The Nigeria Inter-Bank Settlement System (NIBSS) similarly noted that Nigerian banks lost N3.5b between July and September 2020 to fraud-related incidences, representing a 534 per cent increase from the same period in 2019, which was N552m.
   
Speaking at the launch of a new book, “Mentoring In Academia and The Civil Service For Fraud Prevention in Nigeria,” edited by Prof. Kabiru Dandogo, Senator Gabriel Suswam lamented that the country is heading for the worst with imminent collapse, if leaders fail to mentor younger generations.
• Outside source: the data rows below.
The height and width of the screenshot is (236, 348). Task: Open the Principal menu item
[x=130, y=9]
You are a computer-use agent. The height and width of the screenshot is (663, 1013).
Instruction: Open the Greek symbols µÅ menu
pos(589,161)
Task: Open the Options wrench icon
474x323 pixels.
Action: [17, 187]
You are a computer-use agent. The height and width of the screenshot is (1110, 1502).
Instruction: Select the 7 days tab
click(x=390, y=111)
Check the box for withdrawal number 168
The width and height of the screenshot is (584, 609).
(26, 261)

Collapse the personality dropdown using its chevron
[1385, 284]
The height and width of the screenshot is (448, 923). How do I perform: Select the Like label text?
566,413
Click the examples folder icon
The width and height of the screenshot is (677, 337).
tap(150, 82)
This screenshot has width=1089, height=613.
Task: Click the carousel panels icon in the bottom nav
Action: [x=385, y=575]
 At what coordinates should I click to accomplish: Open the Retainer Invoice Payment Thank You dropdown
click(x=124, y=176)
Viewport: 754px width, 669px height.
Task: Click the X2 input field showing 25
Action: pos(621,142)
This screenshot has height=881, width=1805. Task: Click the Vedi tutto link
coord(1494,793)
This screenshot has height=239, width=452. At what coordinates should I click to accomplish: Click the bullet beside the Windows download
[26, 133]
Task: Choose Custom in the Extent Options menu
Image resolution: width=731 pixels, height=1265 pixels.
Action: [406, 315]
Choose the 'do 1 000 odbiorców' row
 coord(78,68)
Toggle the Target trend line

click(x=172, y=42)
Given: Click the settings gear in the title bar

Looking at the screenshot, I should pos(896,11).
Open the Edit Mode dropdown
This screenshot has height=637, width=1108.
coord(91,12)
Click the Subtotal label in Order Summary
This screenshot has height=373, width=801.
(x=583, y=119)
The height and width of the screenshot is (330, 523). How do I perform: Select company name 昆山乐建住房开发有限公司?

He equally raised concern over loss of quality in the nation’s civil service system, stressing there was urgent need to make the system productive and efficient, while taming fraudulent activities.
  
Suswam noted that the country requires necessary help, as it has been running huge deficit budgets.  “Mentoring is what our political leaders should do to the younger ones. Nigeria is changing and changing very fast. If we don’t properly mentor younger ones, of course in the next 10 years, one will wonder whether we will still have the country together. In America, there are deliberate efforts to mentor younger generations.”
 
Former Accountant General, now Managing Consultant, JK Consulting Limited, James Naiyeju, noted that lack of mentoring accounts for the growing rate of fraud in Nigeria. “A lot of people are committing fraud because they are far away from what we call ethics of the society,” he said.
  
He stated that people must be made to account for the source of their wealth, adding that building a strong system and taken necessary actions as citizens, especially submitting to mentors would go a long way to limit fraud in the country.
  
Africa Tax and Legal Services Leader, PWC, Dr. Taiwo Oyedele, insisted that mentoring remained one of the critical things Nigeria needed currently.
   
According to him, mentoring has to cut across academic institutions, private and public sectors, stressing that people needed to be mindful of the fact that being celebrated as leader does not translate to getting everything right. 
   
One of the book reviewers, Prof. Olajumoke Halisu, noted that taming fraud would increase the nation’s prosperity and advance unity, faith, peace and progress.